Omeprazole can, in rare cases, cause a type of kidney inflammation called acute interstitial nephritis. This can happen weeks to months after starting the drug and may show up as unexplained changes in urination, swelling, or fatigue. If caught early and the medication is stopped, it’s usually reversible.

Beyond this acute reaction, several large studies have found a small but consistent link between long-term PPI use and chronic kidney disease. Compared to people not taking PPIs, users showed a 10 to 39% higher risk of developing chronic kidney disease, depending on the study. These are observational findings, meaning they don’t prove omeprazole directly causes kidney damage, but the pattern has been consistent enough that doctors factor it into decisions about long-term use.

What About Dementia and Heart Disease?

You may have seen headlines linking omeprazole to dementia or cardiovascular problems.

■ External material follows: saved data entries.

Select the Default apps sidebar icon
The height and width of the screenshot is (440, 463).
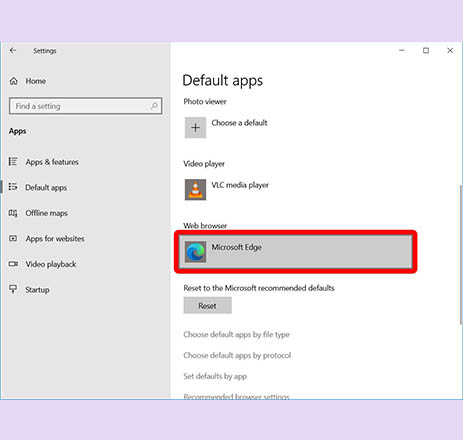coord(13,187)
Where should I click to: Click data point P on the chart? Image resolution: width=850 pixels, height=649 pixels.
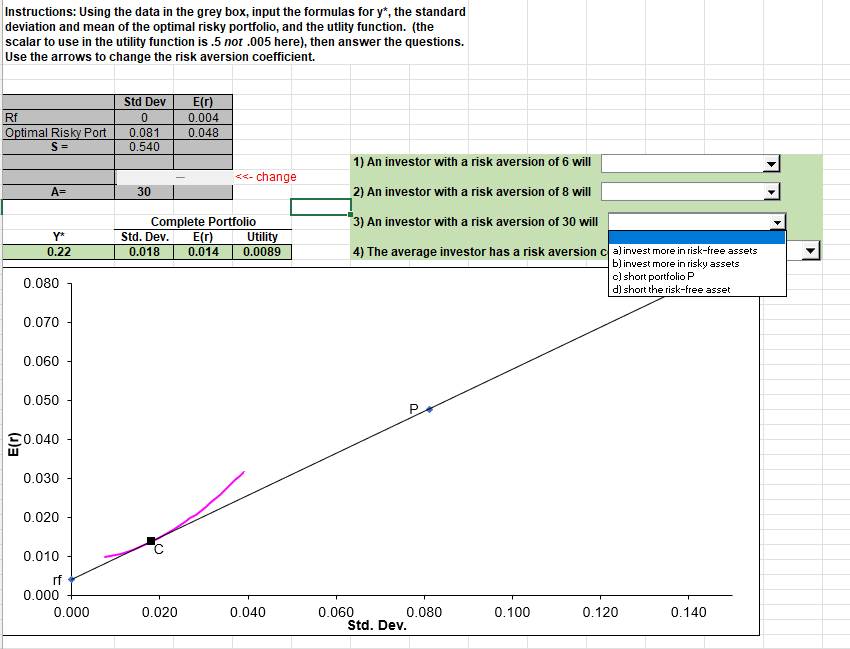(x=430, y=408)
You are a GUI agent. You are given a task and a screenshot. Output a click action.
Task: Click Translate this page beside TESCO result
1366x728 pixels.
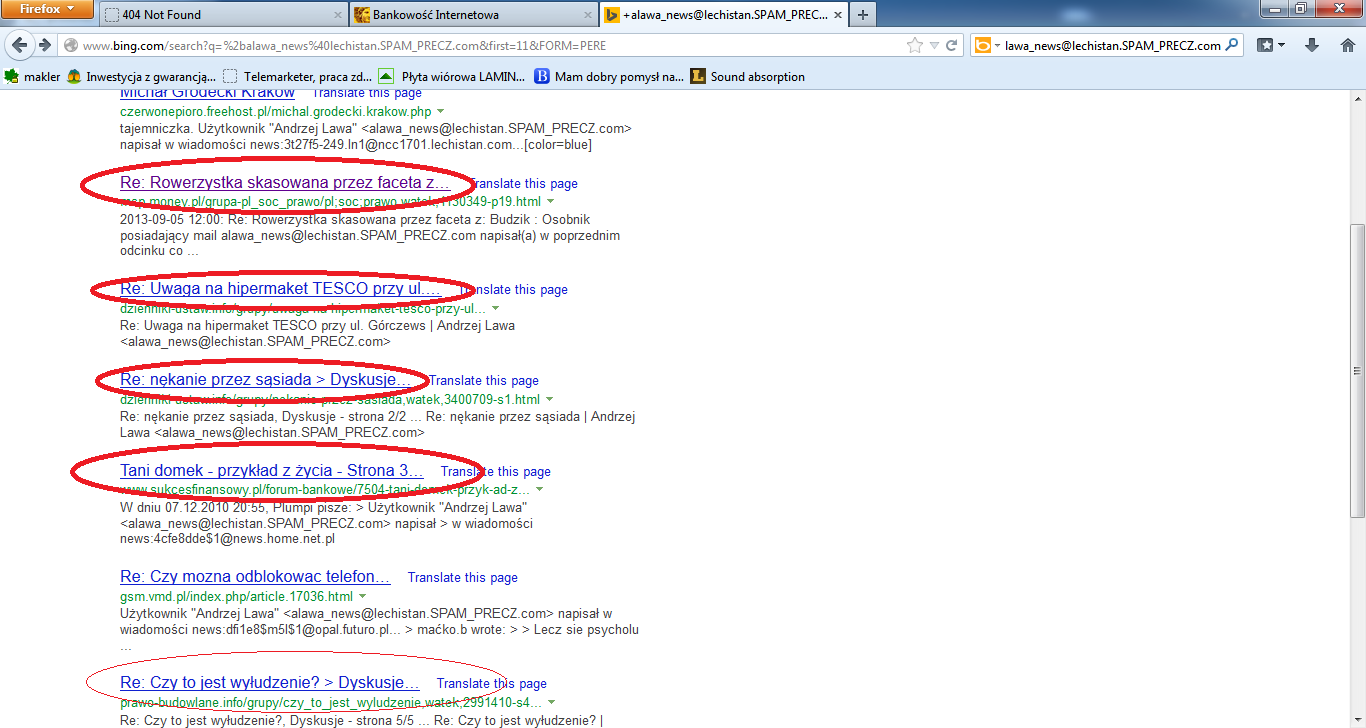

Earlier observational studies raised this concern, but stronger evidence has since pushed back on it. A large prospective study of nearly 19,000 adults aged 65 and older found no association between PPI use and dementia, cognitive impairment, or decline in cognitive test scores over time. Yale Medicine researchers have noted that the earlier findings were likely coincidental rather than showing a true cause-and-effect relationship. The same pattern holds for heart disease: initial signals from observational data have not held up under more rigorous analysis.

Interactions With Other Medications

Omeprazole interferes with how the body processes certain drugs. The most important interaction is with clopidogrel, a blood thinner commonly prescribed after heart attacks and stent placement. Omeprazole blocks an enzyme the body needs to activate clopidogrel, reducing the active form of the drug by about 40% and cutting its ability to prevent blood clots by roughly 30%. This is a clinically significant interaction. If you take clopidogrel, your doctor will typically switch you to a different acid-reducing medication.

Omeprazole can also affect levels of methotrexate (used for autoimmune conditions and cancer) and several antifungal medications that require stomach acid for absorption.

Rebound Symptoms When Stopping

If you’ve taken omeprazole daily for more than a few weeks, stopping abruptly can trigger a temporary surge of stomach acid that’s actually worse than what you had before starting. This rebound effect causes heartburn, regurgitation, and upper stomach discomfort. It happens because your stomach compensates for the acid suppression by ramping up its acid-producing machinery, and when the drug is removed, all that machinery fires at once.

The American Gastroenterological Association notes that either gradual tapering or abrupt discontinuation is acceptable, but patients should expect transient symptoms either way. Some people find it easier to step down gradually, cutting the dose in half for a week or two before stopping entirely. The rebound symptoms are temporary, not a sign that you still need the medication.